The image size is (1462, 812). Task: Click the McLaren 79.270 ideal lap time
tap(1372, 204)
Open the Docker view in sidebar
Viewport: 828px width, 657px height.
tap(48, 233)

-=-=-=-=-

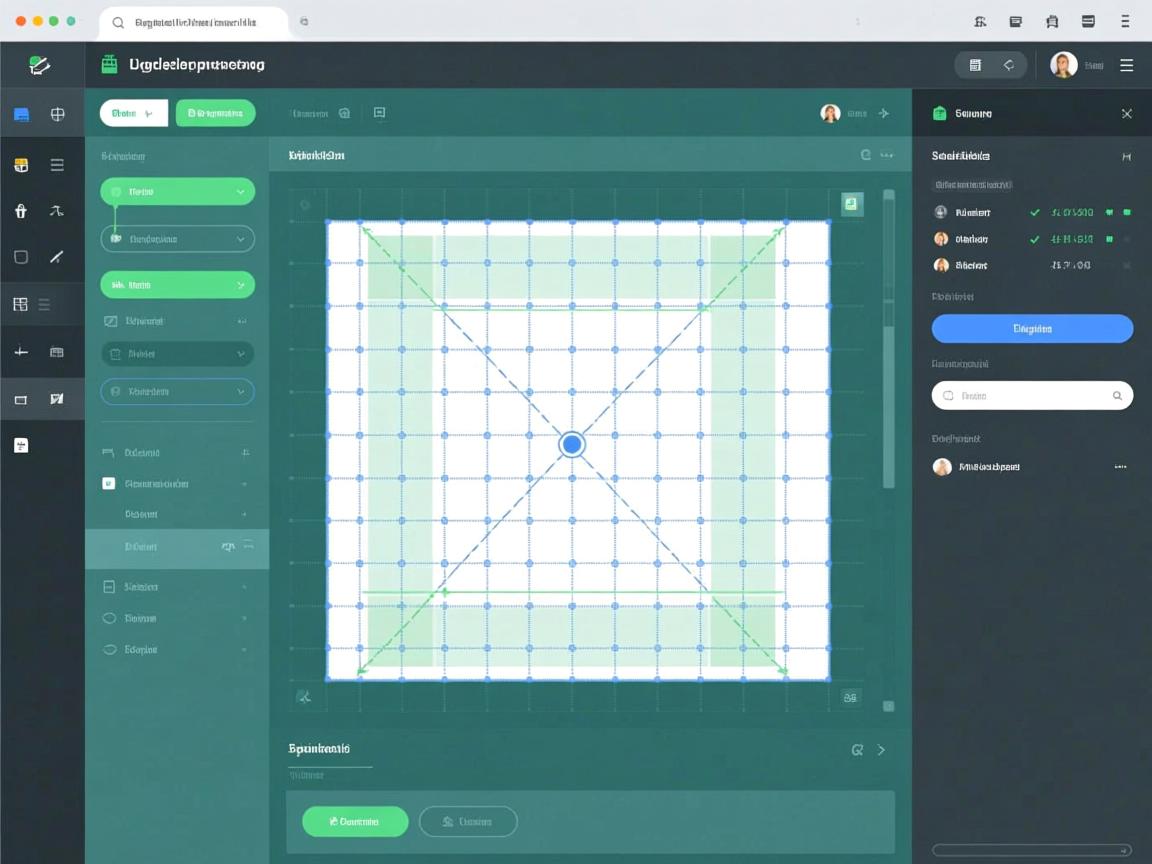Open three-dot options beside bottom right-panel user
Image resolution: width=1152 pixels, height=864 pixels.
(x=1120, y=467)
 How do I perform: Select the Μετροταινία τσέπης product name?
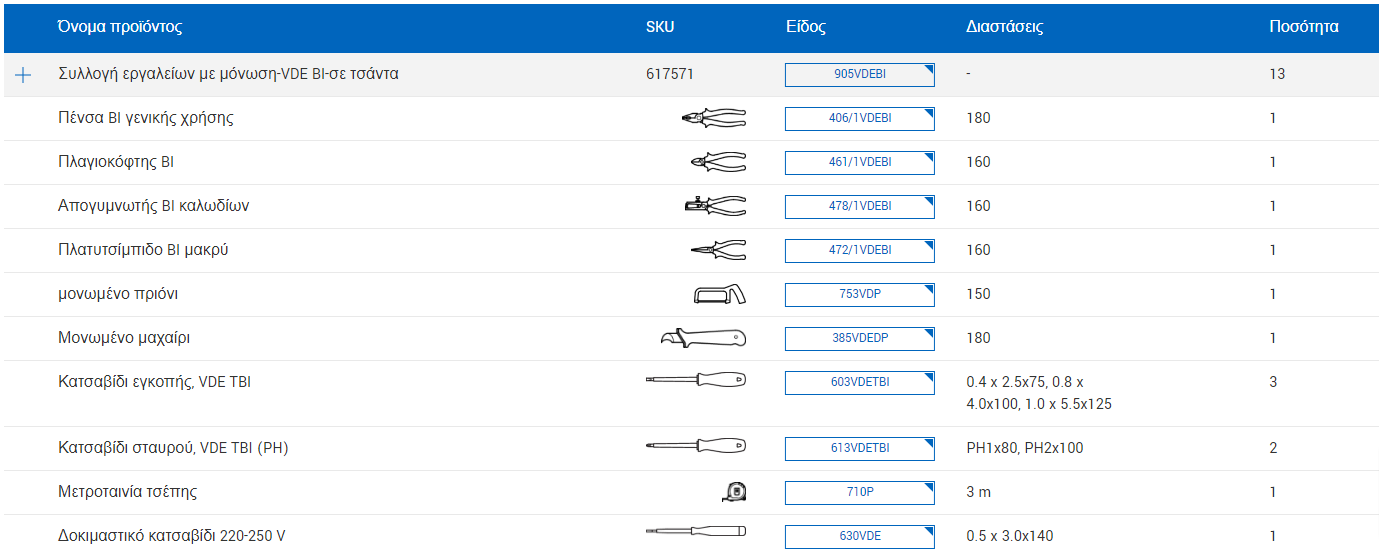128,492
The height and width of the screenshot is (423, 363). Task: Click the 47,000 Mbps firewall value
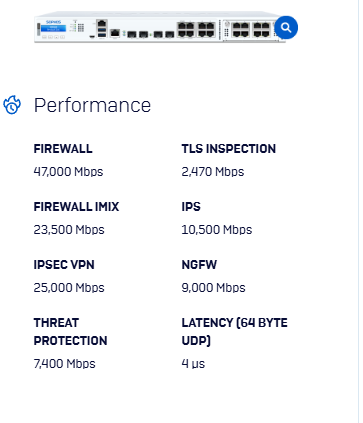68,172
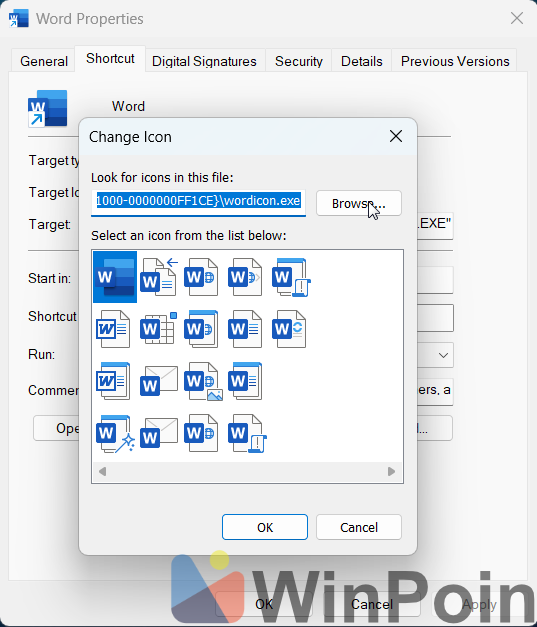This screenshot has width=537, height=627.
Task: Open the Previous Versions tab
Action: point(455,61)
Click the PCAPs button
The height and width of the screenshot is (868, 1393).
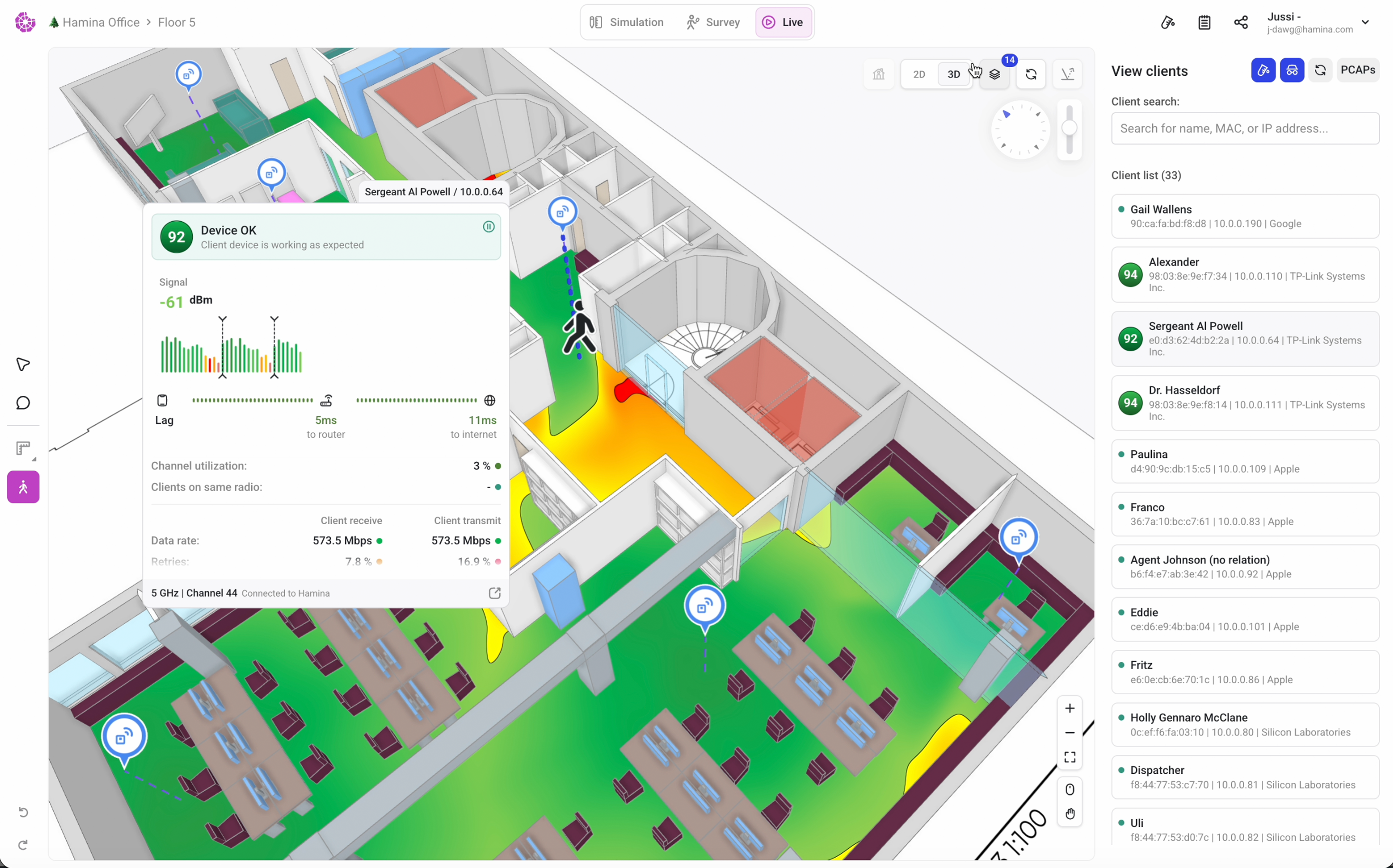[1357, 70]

-=-=-=-=-

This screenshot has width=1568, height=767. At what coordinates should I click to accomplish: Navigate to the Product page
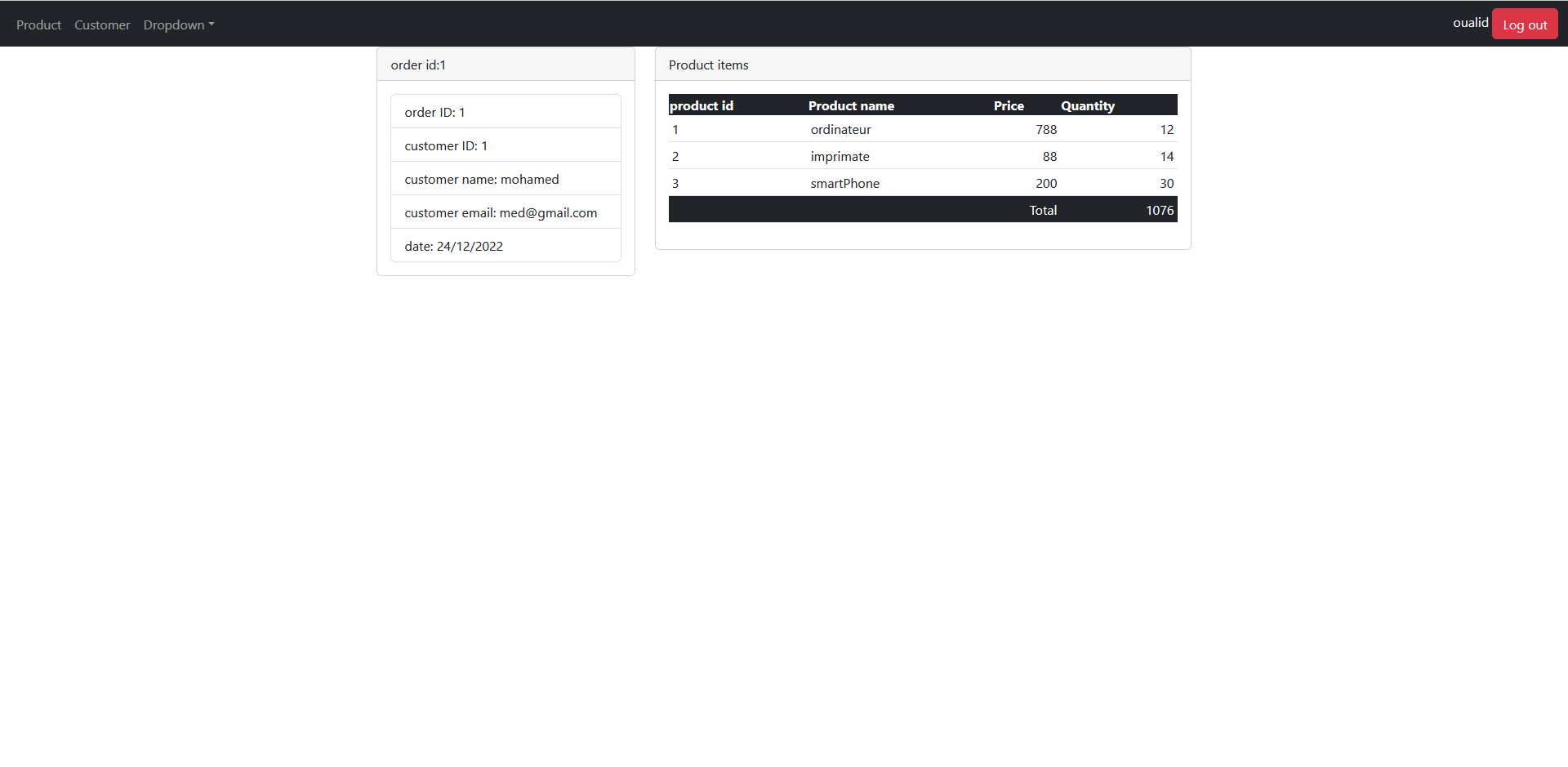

-=-=-=-=-

◆ **Short task**
Reproduce word for word the portion of the records that begins with the line containing "Open the Docker view in sidebar" and ends with the line containing "tap(48, 233)", including both of those lines.

◆ **Exercise response**
Open the Docker view in sidebar
Viewport: 828px width, 657px height.
tap(48, 233)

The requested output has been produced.